Journal of Clinical Endocrinology and Metabolism | Year: 2013
Context: Vitamin D is increasingly recognized as an important immunomodulator. Lower levels of 25-hydroxyvitamin D (25[OH]D) and 1,25-dihydroxyvitamin D (1,25[OH]2D) are observed in persons living with HIV. Objective: The purpose of this study was to evaluate the relationship of 25(OH)D, and 1,25(OH)2D to HIV viral load, and CD4+ T cells in HIV-infected adults. Design: This was a cross-sectional study completed between January 2010 and April 2011. Setting: This study was conducted with volunteers who received HIV care in Wisconsin at either a University-based HIV clinic or an urban community HIV clinic. Patients: One hundred twelve adults with HIV infection participated in this study. Main Outcome Measures: The primary outcome for this study was the relationship between 1,25(OH)2D and HIV viral load.

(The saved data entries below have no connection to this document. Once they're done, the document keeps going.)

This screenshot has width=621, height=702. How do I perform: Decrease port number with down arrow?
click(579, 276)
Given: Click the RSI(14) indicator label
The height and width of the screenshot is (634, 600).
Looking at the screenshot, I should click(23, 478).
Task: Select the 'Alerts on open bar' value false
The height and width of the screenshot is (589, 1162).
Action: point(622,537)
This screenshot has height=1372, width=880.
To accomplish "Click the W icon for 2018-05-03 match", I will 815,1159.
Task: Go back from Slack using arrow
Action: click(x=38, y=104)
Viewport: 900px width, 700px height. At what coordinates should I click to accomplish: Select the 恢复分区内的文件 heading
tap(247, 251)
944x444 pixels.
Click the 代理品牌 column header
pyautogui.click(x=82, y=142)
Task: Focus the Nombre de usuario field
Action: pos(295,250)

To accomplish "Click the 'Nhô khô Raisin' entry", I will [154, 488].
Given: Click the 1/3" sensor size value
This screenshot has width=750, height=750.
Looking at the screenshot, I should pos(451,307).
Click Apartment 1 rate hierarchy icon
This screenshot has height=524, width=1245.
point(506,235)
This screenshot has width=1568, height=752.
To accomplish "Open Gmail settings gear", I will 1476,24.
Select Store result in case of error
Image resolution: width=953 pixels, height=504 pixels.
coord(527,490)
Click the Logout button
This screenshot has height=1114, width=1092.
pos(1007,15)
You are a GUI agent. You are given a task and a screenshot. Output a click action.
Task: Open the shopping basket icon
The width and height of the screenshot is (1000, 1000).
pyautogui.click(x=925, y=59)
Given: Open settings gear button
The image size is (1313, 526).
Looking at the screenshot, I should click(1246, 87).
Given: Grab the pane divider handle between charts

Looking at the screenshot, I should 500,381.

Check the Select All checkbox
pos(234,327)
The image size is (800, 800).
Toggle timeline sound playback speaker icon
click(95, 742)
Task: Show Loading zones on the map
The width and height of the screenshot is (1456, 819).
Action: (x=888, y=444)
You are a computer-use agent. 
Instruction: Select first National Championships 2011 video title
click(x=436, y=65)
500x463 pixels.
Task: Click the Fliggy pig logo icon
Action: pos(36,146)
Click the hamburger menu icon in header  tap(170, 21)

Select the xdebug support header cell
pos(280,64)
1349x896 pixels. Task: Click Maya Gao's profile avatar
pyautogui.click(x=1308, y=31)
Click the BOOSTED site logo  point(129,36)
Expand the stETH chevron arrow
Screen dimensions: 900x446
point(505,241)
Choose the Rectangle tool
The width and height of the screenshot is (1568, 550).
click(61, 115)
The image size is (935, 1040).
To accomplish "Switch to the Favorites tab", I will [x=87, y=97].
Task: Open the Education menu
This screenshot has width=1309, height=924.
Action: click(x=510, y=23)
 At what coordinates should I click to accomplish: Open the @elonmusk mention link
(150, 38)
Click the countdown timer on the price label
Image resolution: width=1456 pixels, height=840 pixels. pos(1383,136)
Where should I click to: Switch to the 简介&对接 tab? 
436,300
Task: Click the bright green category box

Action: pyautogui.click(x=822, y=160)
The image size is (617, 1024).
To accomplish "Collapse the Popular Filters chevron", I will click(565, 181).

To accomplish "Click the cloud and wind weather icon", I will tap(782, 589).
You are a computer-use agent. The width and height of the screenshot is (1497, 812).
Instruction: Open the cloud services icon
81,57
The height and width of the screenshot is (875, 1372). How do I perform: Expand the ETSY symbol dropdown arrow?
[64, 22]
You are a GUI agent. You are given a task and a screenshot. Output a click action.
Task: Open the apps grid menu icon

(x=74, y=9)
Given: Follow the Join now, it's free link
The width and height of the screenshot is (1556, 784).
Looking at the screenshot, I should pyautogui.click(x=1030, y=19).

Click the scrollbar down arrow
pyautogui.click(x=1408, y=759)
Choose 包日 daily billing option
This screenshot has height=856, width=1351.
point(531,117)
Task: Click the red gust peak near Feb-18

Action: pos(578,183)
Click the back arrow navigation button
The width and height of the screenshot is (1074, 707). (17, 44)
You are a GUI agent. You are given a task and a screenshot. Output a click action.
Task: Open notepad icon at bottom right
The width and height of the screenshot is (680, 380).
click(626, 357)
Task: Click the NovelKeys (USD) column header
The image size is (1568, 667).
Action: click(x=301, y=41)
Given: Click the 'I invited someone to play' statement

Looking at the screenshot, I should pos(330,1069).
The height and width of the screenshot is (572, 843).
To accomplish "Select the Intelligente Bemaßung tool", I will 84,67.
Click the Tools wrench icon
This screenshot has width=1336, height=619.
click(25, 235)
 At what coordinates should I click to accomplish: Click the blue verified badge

Secondary outcomes included relationships between 25(OH)D and HIV viral load, 25(OH)D and 1,25(OH)2D to CD4+ T cells, and predictors of vitamin D deficiency. Results: The 112 volunteers included 24 women and 3 transgender individuals; 68% were from the university clinic, and 32% were from the urban clinic. Mean age was 44.2 years. The mean 25(OH)D level was 22.5 ng/mL; mean 1,25(OH)2D level was 23.5 pg/mL. Twenty-two percent had 25(OH)D ≤10 ng/mL; 53% had values <20 ng/mL, and 73% were ≤30 ng/mL. There was no association between vitamin D and CD4. A nonlinear relationship between viral load and 1,25(OH)2D was found. For 1,25(OH) 2D below 32 pg/mL, for each 10pg/mL decrease in 1,25(OH) 2D, (log10) viral load increased by 0.84 (95% CI: 0.16-1.51, P = .015). For 1,25(OH)2D above 32 pg/mL, for each 10 pg/mL increase in 1,25(OH)2D, (log10) viral load increased by 0.36 (95% CI: 0.15-0.57, P = .0009). Conclusion: Vitamin D deficiency was common in this HIV population, as seen in other HIV cohorts. A novel, U-shaped relationship between 1,25(OH)2D and viral load, with the lowest and highest 1,25(OH) 2D levels seen with high viral loads, was found and deserves further study. Copyright © 2013 by The Endocrine Society.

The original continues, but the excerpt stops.